Improving microstructural properties and minimizing crystal imperfections of nanocrystalline Cu2O thin films of different solution molarities for solar cell applications

Abstract

This article was devoted to synthesis nanocrystalline Cu2O thin films using the spray pyrolysis technique, besides to study the influence of their solution molarity on crystallography, microstructure and crystal defects. X-ray diffraction analysis revealed that as-deposited Cu2O films have the amorphous nature but after their annealing at 550K for two hours they turned to have the polycrystalline cubic structure with a preferred orientation in <111> direction. Williamson-Hall and Scherrer methods were utilized to determine the microstructural parameters using line profile analysis of X-ray diffraction.
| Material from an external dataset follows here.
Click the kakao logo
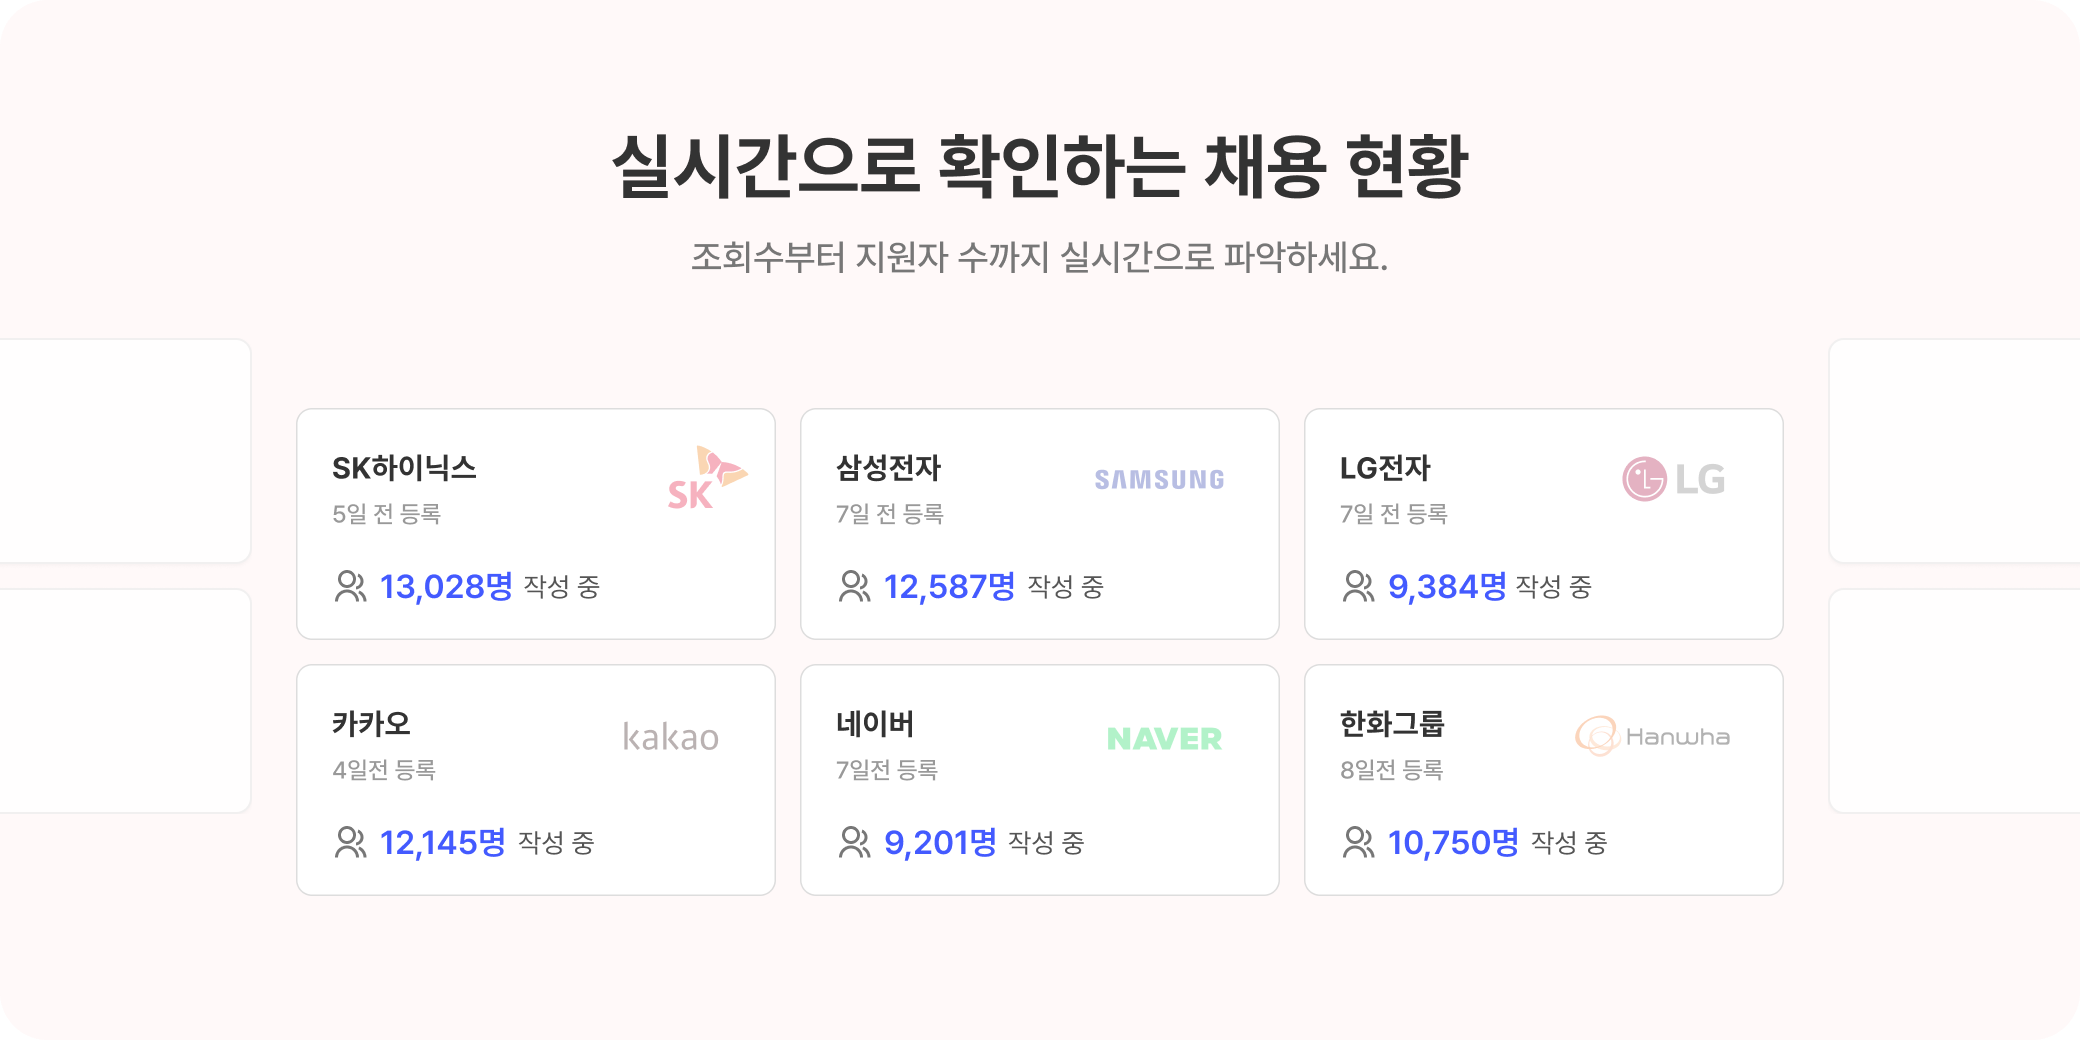2080x1040 pixels. click(670, 738)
Obtained results revealed that when the solution molarity was increased from 0.01 to 0.12M the crystallite size increased from 28.75 to 35.12 and from 16.92 to 26.22nm, while the microstrain was found to decrease from 2.171 × 10−3 to 0.896 × 10−3 and from 5.321 × 10−3 to 3.699 × 10−3 according to Williamson-Hall and Scherrer methods, respectively. Moreover, increasing of the solution molarity of prepared Cu2O film samples led to reduce the crystal defects, where, the lattice strain, the total internal stress, the interfacial tension and the elastic strain energy were found to decrease. Furthermore, increasing of the solution molarity led also to increase the X-ray mass-density from 6.081 to 6.099g/cm3.